I read online that others have had problems when building or updating the OS itself from 9.0 to 9.1 due to not having thread local storage enabled in 9.0 libraries, but nothing on ports or packages.

I am just wondering what my options are to restore the system to a relatively healthy state.  I realize that pkg_upgrade(1) had made backup of packages (as .tbz) to /usr/ports/packages/pkg_upgrade-backup. If restoring the backups is an option, what is a proper or decent way to restore them?

Thanks in advance!

Alvin


----------



## cpm@ (May 14, 2013)

FreeBSD 9.0 reached EOL (End-Of-Life) on March 31, 2013. Please, upgrade your system to 9.1.


----------



## DutchDaemon (May 15, 2013)

Search the forums for "_ThreadRuneLocale" instead of starting another topic.


----------



## aspoon (May 15, 2013)

cpu82 said:
			
		

> FreeBSD 9.0 reached EOL (End-Of-Life) on March 31, 2013. Please, upgrade your system to 9.1.


9.0-RELEASE, possibly.  But 9.0-RELEASE-*p7* (security update via freebsd-update) should not be EOL.



			
				DutchDaemon said:
			
		

> Search the forums for "_ThreadRuneLocale" instead of starting another topic.


The other threads are about problems with rebuilding world from 9.0 to 9.1, or recompiling pkg after upgrading from 9.0 to 9.1.  I'm looking for some insight to my options, like:

This is how you can restore from the pkg_upgrade backups without breaking dependencies.
I can only fix it by rebuilding my packages from ports instead of using pkg_upgrade.
I have no choice but to upgrade to 9.1.  Things will fall into places after the upgrade.

Thanks!

Alvin


----------



## kpa (May 15, 2013)

aspoon said:
			
		

> 9.0-RELEASE, possibly.  But 9.0-RELEASE-*p7* (security update via freebsd-update) should not be EOL.
> 
> 
> The other threads are about problems with rebuilding world from 9.0 to 9.1, or recompiling pkg after upgrading from 9.0 to 9.1.  I'm looking for some insight to my options, like:
> ...



Support for a particular version of FreeBSD is determined by the major and minor version numbers, the patchlevel is not taken into account. 9.0-RELEASE-p7 is no longer supported simply because the branch that was used for pushing out the security/errata fixes (RELENG_9_0) is no longer receiving any updates.

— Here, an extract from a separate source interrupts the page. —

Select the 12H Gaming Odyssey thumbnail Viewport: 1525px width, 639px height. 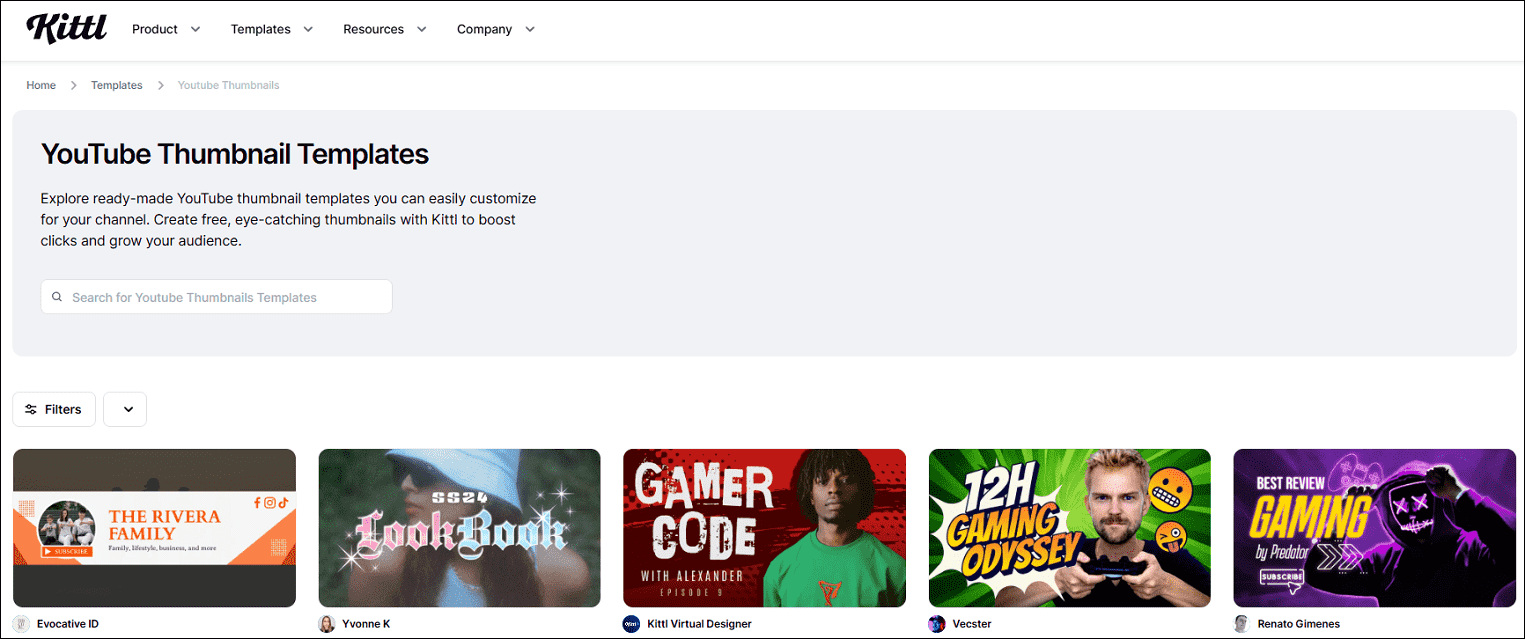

http://www.freebsd.org/security/unsupported.html


----------



## aspoon (May 15, 2013)

I know I shouldn't complain about a great piece of free software like FreeBSD, but a 3-month window for an upgrade-or-else (Dec 2012 for 9.1-RELEASE to Mar 2013 for 9.0-RELEASE EOL)?  I know it's been the general practice for normal, non-extended support.  But it also makes it so much harder to promote the use of FreeBSD for the uninitiated from a more practical perspective.

With that said, I've taken the `freebsd-update upgrade -r 9.1-RELEASE` route.  Hopefully it'll go smoothly.


----------



## kpa (May 15, 2013)

9.0 was a bit special release like all the X.0 releases have been. It was expected that it would have a shorter lifespan than the following releases in the same series. The reason is that the X.0 releases are less well tested code being almost a straight copy from the HEAD branch from the same time period.


----------



## chatwizrd (May 15, 2013)

I wouldn*'*t mind FreeBSD having a LTS branch like Ubuntu does. That would be nice.


----------



## kpa (May 15, 2013)

The X.1 releases have been the longer supported ones in general. The problem is really that there's not enough manpower to backport security and other fixes to older releases like in Ubuntu LTS.


----------